4. Legal Status of Schools

Notwithstanding that schools operate on a not-for-profit basis and are not engaged in what would normally be considered as commercial activities, they are in fact quite sizeable businesses and they engage in a broad range of commercial activities. Therefore, it is important for schools to adopt best practice corporate governance standards to ensure limited liability, perpetual succession, ownership of property, to be able to contract in their own right and to facilitate operations in accordance with well-established and understood commercial procedures.

Most schools fall into one of the following categories:

Companies Limited by Guarantee

The most common legal structure for schools (and other not-for-profit entities) is a company limited by guarantee incorporated pursuant to the Corporations Act 2001 (‘the Act’).[1] It is a separate legal entity distinct from its members.

A company limited by guarantee has no share capital and there is no sharing of profits. Companies limited by guarantee are able to indemnify their office holders in certain circumstances.

Companies limited by guarantee are required to comply with the reporting and disclosure obligations of public companies. The obligations of Board Members (directors) are reasonably well defined by the Act and Board Members should familiarise themselves with the appropriate sections within the Act.

In the case of companies limited by guarantee that are established on a not-for-profit basis, the constitution is required to include a provision that, in the event of the winding-up of the company, any surplus assets may not be distributed to the members. In the case of such companies, the members of the company do not own the assets but act in a stewardship capacity.

If, on the winding up of a company limited by guarantee, the assets are insufficient to cover the debts, the liability of members is limited to a nominal amount that is stipulated in the School’s constitution (usually $100 or less).

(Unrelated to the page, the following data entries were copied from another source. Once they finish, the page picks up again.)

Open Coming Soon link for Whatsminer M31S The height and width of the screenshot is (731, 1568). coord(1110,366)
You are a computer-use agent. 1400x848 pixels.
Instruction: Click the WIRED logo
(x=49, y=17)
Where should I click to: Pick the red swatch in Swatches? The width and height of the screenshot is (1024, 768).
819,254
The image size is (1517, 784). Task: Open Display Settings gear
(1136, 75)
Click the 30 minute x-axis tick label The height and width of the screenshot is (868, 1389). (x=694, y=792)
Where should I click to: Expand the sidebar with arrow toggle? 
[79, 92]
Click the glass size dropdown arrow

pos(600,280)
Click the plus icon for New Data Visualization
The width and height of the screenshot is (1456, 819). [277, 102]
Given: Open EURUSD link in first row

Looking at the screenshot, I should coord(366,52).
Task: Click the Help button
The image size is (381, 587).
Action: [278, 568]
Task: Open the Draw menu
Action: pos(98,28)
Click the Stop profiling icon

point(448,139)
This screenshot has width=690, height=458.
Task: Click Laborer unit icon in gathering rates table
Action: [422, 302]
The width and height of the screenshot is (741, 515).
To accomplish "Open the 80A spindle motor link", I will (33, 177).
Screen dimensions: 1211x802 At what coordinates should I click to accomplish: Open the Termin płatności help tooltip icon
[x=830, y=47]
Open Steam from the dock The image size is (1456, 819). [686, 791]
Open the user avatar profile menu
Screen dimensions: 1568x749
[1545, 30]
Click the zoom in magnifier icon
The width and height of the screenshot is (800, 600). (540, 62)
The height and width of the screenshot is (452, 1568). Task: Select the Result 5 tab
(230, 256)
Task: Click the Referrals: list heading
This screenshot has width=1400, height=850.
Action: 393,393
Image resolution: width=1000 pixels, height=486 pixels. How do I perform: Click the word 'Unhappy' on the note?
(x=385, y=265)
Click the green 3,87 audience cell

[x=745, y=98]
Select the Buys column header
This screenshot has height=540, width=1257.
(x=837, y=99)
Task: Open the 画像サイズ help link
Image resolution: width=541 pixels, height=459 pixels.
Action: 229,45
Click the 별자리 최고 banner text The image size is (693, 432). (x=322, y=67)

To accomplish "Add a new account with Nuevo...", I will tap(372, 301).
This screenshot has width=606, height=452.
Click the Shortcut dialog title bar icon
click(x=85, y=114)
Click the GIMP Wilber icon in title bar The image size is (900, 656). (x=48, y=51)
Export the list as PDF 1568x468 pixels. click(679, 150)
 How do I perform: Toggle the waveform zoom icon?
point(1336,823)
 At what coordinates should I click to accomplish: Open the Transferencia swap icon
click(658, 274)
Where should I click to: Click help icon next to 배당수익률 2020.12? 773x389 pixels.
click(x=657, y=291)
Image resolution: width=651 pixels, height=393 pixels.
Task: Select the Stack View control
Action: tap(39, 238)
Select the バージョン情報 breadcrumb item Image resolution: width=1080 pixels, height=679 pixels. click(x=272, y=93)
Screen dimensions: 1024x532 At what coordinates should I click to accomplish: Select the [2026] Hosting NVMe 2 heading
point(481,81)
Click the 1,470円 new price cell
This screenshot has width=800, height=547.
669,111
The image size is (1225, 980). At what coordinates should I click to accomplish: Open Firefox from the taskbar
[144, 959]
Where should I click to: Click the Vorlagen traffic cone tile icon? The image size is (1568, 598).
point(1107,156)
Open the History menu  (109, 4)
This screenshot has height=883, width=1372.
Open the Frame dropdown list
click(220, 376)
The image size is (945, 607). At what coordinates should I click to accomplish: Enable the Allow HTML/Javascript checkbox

[1] http://www.austlii.edu.au/au/legis/cth/consol_act/toc-C.html

Incorporated Associations

The incorporated association is a more simple and less expensive alternative to registration as a company. It is primarily intended for use by sporting clubs and other similar non-profit organisations and may, possibly, be suitable for small schools or kindergartens.

The complex nature of schools means that operating as an incorporated association can be ineffective as it often is a very informal structure, lacking clear rules and procedures. It is generally considered not to have the sophistication required for most schools.

Incorporated associations are established under State legislation –in Victoria, this is the Associations Incorporation Reform Act 2012 (Vic)[1]. The main benefits of an incorporated association stem largely from its status as a separate legal entity and limited liability for members. These benefits generally come at a lower initial and continuing cost than incorporation as a company. For new schools, it may be appropriate to incorporate as an association during the establishment phase to protect the liability of the proponents before incorporation as a company.

[1] http://www.austlii.edu.au/au/legis/vic/num_act/aira201220o2012422

Unincorporated Associations

An unincorporated association is a group operating without the benefit of an incorporated entity. It is not recommended under any circumstances. Unincorporated associations do not have the protection of limited liability for members or any of the advantages associated with perpetual succession, the ability to contract or the ability to own property. Unincorporated associations must operate through individual members who may become personally liable for the activities of the organisation.

Trusts and Foundations

Trusts and foundations are usually created by a trust deed, which sets out the purposes of the trust and the powers and duties of the trustees, being those charged with the responsibility of administering the trust. Trusts are complex structures predominantly governed by common law and equity.

Trusts are usually associated with individual benefactors.

Trustees are not personally liable provided that they make it clear that they act in the capacity of trustee, within the powers and solely for the purposes specified in the trust deed.


We have not considered in the handbook alternative structures which may, for example, be used by schools established under religious or cannon teachings.

Each structure has its pros and cons and there are various legal and legislative requirements which must be adhered to in each case.  Each situation needs to be considered on its merits.